• **Supplied entries**
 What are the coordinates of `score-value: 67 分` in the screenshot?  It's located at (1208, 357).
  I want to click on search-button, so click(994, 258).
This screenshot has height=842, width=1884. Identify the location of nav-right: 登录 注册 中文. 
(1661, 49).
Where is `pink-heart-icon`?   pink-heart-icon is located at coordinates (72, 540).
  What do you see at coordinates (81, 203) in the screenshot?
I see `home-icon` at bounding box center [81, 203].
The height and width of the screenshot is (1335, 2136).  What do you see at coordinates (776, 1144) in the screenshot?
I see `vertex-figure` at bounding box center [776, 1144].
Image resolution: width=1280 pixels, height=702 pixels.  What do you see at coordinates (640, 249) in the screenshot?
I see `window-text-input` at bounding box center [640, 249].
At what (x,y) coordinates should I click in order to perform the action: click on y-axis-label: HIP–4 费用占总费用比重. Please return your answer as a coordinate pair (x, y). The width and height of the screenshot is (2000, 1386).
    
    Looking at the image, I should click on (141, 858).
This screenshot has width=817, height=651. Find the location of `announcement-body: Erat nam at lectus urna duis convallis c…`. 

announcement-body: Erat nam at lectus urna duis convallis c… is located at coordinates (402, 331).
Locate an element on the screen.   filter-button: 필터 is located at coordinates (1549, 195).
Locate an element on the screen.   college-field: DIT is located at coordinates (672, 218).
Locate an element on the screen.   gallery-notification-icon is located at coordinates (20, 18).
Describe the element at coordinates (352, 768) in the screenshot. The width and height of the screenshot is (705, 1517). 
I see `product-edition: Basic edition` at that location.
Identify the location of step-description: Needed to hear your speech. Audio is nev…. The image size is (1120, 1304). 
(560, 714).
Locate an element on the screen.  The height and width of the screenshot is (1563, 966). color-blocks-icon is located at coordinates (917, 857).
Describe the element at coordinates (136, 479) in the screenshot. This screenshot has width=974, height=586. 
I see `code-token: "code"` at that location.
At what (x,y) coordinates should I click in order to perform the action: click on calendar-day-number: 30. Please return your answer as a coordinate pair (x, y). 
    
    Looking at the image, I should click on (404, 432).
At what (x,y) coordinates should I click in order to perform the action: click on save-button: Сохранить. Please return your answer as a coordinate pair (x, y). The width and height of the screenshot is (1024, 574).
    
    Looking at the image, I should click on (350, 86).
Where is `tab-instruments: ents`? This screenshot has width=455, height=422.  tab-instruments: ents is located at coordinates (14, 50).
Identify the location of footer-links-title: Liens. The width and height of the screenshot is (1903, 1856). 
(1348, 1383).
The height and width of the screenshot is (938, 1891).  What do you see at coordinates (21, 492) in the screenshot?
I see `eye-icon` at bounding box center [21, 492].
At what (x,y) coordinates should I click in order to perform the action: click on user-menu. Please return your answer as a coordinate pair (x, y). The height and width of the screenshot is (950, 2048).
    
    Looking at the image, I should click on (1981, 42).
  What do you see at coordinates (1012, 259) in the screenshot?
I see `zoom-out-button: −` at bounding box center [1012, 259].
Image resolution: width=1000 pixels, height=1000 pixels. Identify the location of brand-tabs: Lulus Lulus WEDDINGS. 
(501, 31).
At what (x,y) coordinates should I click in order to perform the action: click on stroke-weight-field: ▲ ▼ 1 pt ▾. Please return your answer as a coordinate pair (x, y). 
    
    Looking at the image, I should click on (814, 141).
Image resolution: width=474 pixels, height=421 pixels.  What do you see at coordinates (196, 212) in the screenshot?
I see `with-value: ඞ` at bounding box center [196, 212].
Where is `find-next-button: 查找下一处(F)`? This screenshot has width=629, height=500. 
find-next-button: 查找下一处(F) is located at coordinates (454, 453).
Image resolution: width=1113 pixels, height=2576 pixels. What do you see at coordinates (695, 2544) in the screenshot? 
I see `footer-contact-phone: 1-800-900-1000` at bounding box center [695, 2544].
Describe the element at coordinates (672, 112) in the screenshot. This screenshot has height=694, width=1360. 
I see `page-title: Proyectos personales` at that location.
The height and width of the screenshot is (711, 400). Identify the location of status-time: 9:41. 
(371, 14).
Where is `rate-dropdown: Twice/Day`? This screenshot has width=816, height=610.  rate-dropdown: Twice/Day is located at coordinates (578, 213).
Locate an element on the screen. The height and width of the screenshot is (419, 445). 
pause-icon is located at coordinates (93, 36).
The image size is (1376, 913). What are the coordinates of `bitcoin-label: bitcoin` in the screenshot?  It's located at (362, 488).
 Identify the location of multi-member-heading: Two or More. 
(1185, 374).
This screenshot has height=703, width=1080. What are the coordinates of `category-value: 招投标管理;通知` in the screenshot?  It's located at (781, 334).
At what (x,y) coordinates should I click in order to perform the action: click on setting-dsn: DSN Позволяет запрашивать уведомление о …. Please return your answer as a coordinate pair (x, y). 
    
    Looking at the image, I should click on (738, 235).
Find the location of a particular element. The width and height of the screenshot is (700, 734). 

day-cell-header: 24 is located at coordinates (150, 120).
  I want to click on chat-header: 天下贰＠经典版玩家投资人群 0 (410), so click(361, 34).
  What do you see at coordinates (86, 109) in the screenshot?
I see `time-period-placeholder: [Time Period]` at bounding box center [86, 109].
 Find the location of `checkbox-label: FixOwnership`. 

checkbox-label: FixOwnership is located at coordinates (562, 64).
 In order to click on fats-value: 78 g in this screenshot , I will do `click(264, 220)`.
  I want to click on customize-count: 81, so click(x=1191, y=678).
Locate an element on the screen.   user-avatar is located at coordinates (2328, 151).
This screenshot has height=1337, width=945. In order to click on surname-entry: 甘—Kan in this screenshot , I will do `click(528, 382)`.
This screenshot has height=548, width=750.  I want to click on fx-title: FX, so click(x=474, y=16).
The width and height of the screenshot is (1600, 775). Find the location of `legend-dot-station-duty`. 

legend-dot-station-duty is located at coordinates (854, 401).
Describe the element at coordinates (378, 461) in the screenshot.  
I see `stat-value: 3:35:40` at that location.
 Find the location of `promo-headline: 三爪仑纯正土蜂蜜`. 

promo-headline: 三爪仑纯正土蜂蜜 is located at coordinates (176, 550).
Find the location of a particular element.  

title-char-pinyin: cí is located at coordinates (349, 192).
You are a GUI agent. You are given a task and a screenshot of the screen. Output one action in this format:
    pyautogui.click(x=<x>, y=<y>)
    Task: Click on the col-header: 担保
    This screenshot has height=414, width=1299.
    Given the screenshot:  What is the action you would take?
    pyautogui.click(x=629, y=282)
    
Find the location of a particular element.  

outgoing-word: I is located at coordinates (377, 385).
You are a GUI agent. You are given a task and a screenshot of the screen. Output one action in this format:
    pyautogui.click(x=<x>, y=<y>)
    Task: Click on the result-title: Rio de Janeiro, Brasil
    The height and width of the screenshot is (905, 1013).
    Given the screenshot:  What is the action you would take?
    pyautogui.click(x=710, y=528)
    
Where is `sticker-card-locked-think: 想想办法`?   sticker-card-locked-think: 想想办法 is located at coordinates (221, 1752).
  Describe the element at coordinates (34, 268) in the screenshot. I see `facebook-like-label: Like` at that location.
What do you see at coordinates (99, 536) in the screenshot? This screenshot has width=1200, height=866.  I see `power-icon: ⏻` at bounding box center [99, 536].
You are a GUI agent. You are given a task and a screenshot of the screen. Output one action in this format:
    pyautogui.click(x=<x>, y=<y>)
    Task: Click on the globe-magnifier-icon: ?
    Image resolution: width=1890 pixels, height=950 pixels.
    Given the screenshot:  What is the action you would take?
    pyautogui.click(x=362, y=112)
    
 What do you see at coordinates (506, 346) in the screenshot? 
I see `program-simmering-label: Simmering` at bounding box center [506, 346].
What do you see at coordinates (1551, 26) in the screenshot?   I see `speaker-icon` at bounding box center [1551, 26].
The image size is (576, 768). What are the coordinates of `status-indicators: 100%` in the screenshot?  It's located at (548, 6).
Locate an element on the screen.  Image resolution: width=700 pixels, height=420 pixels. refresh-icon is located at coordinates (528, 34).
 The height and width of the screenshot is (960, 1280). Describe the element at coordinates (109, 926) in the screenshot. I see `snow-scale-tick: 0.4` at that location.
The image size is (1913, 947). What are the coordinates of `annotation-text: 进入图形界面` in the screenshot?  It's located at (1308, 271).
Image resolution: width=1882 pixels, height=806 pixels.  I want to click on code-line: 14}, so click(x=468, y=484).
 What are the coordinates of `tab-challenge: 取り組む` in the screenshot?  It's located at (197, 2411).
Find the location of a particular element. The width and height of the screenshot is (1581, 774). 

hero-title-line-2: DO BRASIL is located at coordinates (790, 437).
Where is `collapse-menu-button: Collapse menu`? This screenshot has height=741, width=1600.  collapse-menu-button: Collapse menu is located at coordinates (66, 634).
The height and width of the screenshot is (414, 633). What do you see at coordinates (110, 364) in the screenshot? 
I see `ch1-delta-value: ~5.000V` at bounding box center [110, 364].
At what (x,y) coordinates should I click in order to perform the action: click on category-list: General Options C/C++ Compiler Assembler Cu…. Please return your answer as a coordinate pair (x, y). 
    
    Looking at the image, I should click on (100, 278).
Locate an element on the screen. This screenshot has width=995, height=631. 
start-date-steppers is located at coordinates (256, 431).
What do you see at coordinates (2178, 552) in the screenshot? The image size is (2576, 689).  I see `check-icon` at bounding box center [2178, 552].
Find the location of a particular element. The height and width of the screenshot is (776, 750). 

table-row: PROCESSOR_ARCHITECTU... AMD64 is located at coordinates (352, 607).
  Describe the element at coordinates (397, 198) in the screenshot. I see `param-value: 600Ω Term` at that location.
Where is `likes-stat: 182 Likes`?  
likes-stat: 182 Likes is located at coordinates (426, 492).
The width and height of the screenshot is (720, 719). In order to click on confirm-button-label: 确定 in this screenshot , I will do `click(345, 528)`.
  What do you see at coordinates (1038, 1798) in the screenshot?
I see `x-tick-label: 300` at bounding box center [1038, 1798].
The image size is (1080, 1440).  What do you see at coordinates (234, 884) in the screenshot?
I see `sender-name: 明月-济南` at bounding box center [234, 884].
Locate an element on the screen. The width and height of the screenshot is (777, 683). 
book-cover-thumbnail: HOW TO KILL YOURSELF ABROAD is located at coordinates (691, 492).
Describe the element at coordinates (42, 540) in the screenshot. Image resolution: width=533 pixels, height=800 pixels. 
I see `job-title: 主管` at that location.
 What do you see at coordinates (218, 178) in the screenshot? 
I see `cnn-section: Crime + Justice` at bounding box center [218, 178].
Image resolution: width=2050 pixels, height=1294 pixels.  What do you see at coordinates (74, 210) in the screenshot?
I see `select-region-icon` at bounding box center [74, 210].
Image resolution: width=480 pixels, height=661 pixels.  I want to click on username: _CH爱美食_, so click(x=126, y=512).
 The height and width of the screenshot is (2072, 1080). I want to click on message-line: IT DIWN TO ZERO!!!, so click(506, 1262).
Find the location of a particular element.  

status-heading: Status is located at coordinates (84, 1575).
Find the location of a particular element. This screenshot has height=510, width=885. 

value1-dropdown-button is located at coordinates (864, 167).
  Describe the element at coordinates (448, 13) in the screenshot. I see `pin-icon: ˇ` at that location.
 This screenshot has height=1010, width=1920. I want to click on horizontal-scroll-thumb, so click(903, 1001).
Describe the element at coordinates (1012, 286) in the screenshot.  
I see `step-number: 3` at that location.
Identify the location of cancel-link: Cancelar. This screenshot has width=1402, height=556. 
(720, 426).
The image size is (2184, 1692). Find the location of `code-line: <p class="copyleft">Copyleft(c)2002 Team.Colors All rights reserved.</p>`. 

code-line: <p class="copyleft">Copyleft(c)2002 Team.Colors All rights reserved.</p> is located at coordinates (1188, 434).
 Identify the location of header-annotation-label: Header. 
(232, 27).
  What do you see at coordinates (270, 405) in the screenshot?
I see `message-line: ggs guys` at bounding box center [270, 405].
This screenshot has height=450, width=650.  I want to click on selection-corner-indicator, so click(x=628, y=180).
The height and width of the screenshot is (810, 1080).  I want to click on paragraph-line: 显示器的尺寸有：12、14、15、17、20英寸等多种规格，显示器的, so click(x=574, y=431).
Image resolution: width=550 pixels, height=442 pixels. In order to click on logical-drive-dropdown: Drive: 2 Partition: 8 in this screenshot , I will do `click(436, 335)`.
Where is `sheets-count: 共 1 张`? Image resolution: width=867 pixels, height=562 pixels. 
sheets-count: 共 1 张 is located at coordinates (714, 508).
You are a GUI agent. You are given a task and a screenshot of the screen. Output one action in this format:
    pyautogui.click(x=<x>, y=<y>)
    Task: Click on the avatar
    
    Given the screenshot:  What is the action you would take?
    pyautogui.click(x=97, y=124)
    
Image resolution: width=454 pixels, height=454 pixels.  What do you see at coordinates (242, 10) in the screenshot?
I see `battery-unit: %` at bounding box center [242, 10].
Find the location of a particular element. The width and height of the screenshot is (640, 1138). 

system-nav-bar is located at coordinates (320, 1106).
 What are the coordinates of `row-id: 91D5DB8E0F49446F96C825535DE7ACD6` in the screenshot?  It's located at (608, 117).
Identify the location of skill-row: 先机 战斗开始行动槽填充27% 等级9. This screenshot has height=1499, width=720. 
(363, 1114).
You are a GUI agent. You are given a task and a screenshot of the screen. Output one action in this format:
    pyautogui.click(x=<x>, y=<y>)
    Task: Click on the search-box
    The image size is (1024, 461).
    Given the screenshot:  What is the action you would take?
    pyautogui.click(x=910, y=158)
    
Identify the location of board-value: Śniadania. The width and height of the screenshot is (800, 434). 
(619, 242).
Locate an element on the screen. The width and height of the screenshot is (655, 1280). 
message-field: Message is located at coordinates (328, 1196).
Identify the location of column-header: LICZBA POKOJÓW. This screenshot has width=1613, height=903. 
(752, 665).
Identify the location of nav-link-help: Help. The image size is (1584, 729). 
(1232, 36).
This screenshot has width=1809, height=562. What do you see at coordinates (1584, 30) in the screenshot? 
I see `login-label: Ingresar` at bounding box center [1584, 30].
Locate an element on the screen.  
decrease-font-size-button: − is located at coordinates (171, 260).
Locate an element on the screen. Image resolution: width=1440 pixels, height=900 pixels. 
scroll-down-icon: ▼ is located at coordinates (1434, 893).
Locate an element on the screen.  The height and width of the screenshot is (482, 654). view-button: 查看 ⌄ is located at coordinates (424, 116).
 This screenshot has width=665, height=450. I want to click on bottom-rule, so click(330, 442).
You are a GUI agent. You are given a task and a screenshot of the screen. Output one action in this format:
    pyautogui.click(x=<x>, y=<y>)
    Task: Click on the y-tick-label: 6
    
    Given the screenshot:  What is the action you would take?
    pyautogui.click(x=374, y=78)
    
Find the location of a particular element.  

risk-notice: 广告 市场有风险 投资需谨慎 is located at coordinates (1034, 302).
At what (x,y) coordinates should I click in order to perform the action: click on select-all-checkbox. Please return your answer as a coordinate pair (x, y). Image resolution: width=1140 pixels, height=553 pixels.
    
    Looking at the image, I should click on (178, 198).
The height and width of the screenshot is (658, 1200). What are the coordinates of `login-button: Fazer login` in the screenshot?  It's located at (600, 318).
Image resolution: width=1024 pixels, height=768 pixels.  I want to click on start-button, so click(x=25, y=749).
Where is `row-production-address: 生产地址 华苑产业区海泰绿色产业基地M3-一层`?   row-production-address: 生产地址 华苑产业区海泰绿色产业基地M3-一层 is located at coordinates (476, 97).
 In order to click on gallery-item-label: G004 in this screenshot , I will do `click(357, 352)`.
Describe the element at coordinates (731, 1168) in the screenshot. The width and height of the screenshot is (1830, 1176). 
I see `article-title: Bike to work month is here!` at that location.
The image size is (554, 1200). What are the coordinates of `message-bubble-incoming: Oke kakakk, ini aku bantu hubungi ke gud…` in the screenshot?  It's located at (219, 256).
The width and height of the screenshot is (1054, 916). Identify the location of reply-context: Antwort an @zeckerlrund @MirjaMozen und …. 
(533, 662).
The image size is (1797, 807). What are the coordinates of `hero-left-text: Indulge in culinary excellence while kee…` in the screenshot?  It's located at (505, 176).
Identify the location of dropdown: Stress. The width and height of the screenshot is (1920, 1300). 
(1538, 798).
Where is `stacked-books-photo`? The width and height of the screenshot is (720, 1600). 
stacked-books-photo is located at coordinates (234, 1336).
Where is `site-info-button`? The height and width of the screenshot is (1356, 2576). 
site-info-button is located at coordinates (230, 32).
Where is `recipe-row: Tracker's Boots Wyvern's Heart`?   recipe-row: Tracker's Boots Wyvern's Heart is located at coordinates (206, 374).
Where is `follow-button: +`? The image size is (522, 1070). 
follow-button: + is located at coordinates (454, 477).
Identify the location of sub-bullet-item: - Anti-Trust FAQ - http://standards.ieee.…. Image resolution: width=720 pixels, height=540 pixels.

• **Exercise aim**
Copy the listing lines without any change, beginning at the one containing "Describe the element at coordinates (42, 540)" and continuing through the one containing "center [74, 210].".

• **Reply**
Describe the element at coordinates (42, 540) in the screenshot. Image resolution: width=533 pixels, height=800 pixels. 
I see `job-title: 主管` at that location.
 What do you see at coordinates (218, 178) in the screenshot? 
I see `cnn-section: Crime + Justice` at bounding box center [218, 178].
Image resolution: width=2050 pixels, height=1294 pixels.  What do you see at coordinates (74, 210) in the screenshot?
I see `select-region-icon` at bounding box center [74, 210].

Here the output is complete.